What you have to do:
Could you print exactly the lines from the one that contains "Image resolution: width=1335" to the end of the data, both ends included, and nothing else? Skip the pictures.

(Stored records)
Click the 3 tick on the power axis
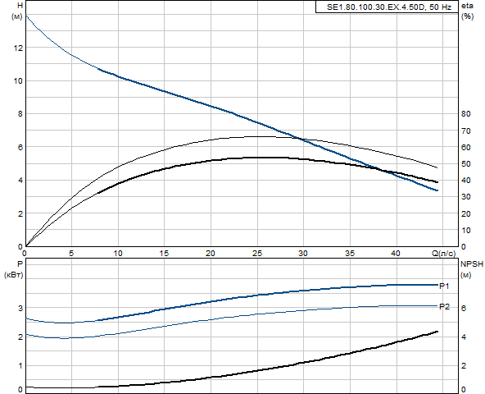 [20, 308]
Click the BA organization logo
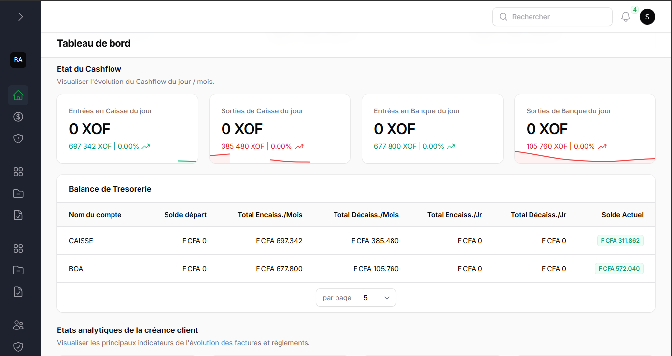 pos(18,60)
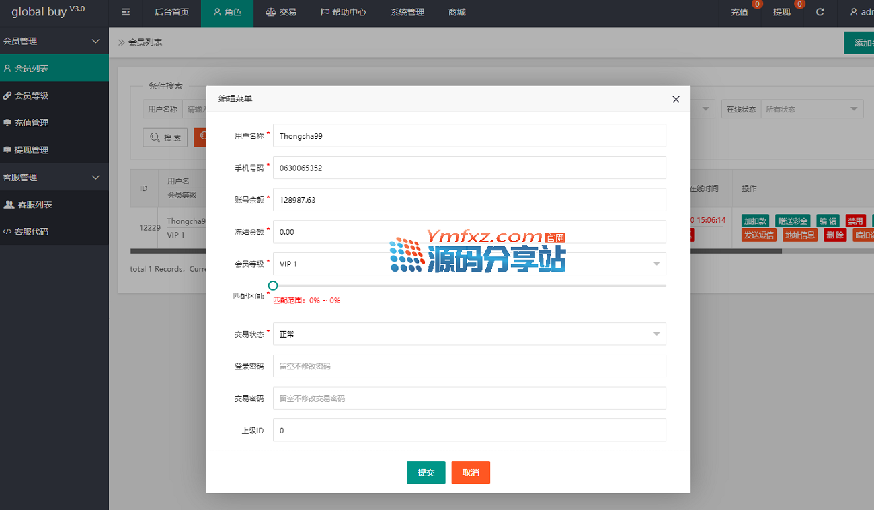Click the 登录密码 input field
Image resolution: width=874 pixels, height=510 pixels.
coord(469,366)

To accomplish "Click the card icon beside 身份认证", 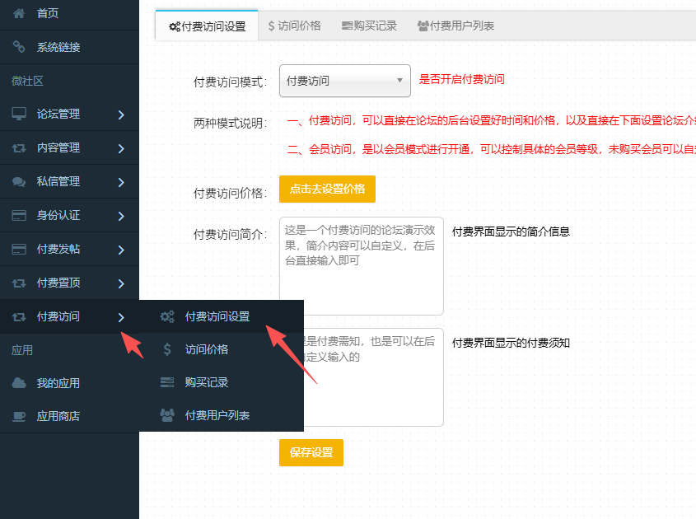I will coord(19,215).
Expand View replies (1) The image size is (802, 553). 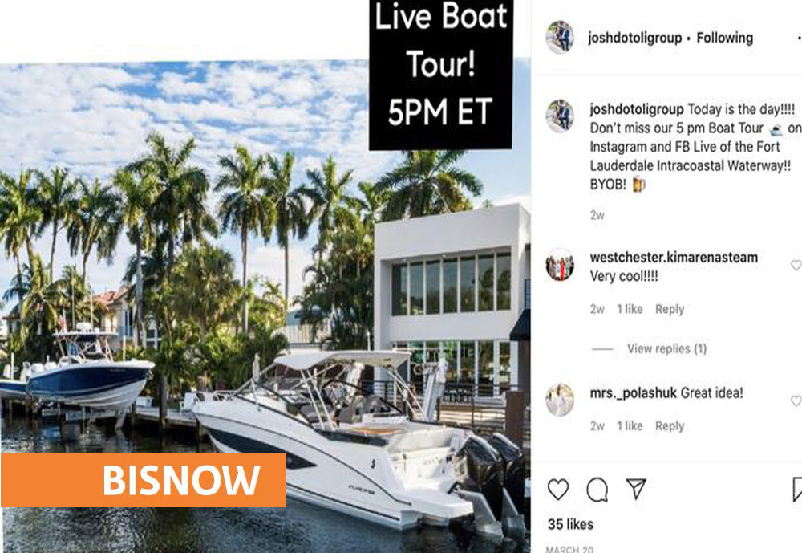click(667, 348)
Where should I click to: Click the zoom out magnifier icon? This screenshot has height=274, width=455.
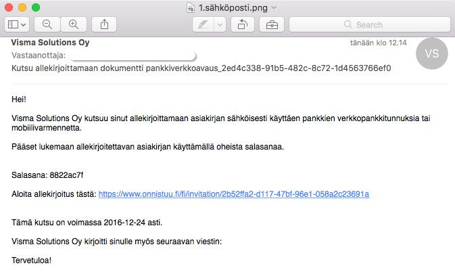pos(47,24)
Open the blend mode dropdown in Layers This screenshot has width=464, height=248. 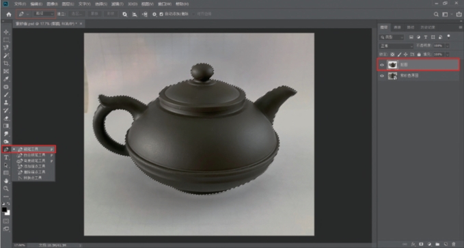pos(396,46)
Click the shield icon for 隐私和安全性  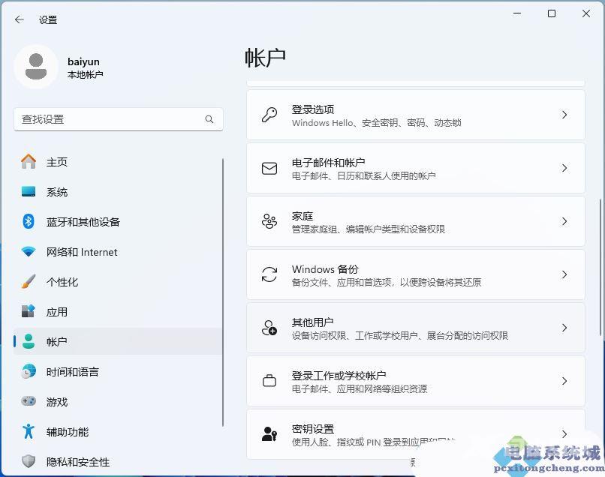[x=29, y=462]
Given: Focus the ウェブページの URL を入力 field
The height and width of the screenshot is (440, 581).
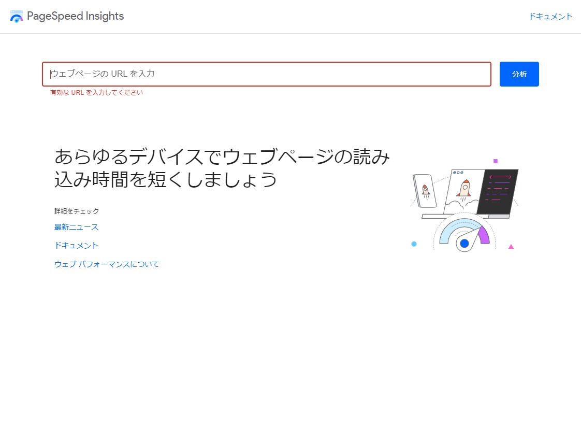Looking at the screenshot, I should click(266, 74).
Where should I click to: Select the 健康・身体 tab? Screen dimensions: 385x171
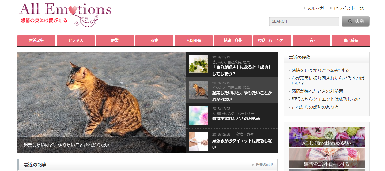point(233,40)
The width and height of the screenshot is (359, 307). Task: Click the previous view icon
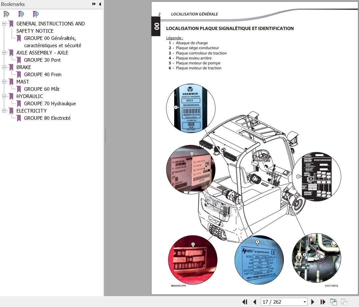click(x=334, y=302)
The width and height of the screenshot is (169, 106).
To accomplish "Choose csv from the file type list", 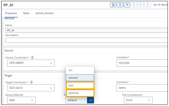I will pyautogui.click(x=80, y=70).
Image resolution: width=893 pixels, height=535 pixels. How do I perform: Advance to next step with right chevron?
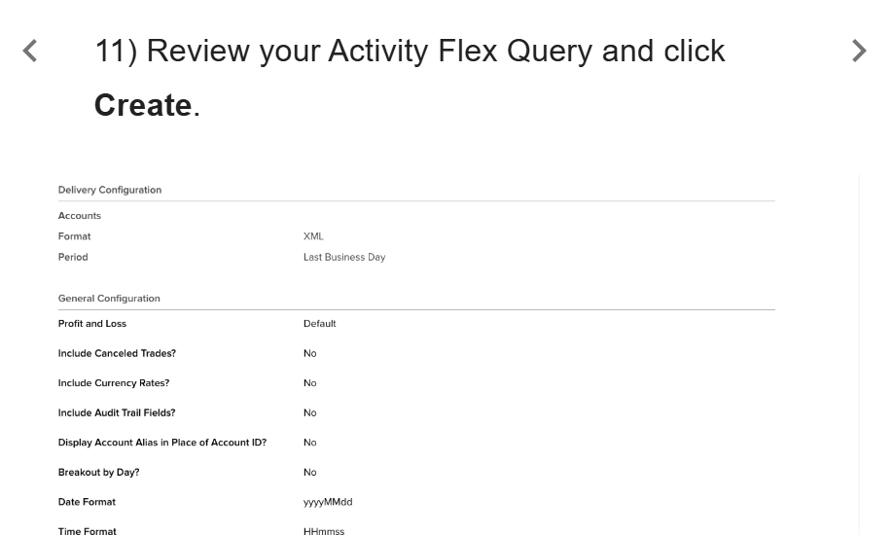(859, 51)

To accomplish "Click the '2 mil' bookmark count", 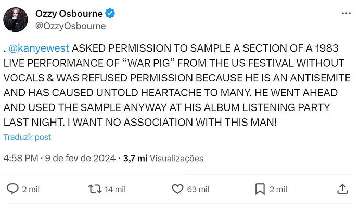I will click(x=278, y=189).
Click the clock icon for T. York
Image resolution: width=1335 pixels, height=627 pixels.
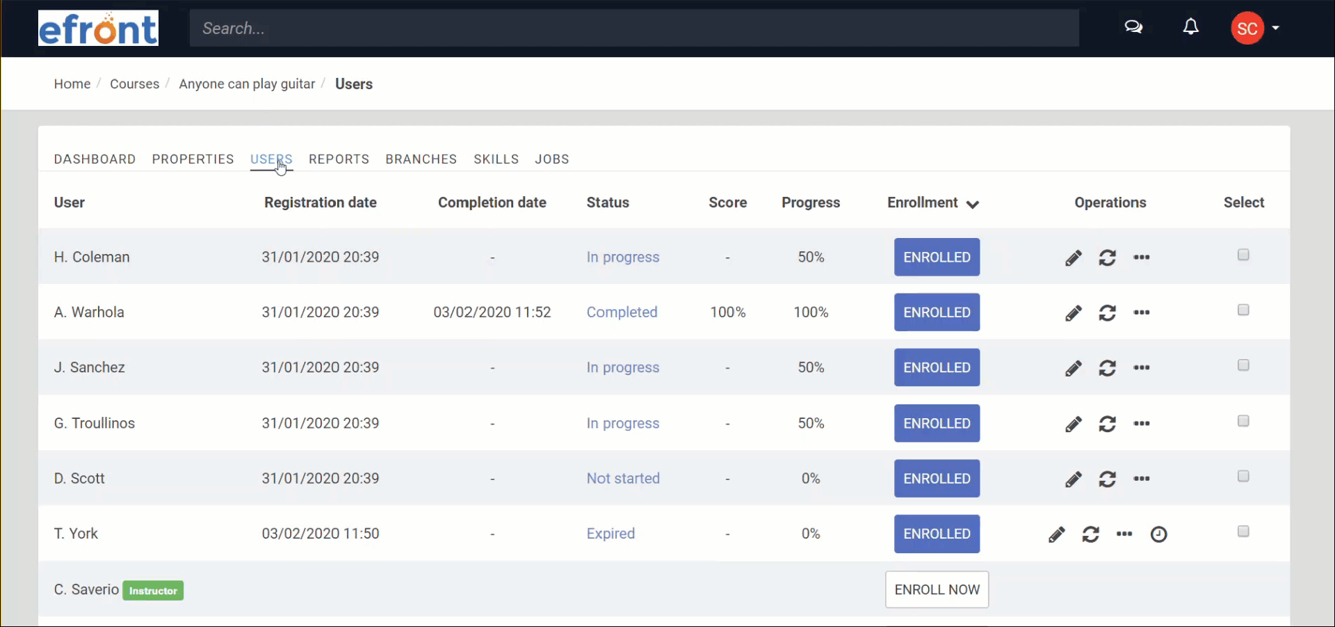pos(1159,534)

Written solution:
Image resolution: width=1335 pixels, height=627 pixels.
pos(1159,534)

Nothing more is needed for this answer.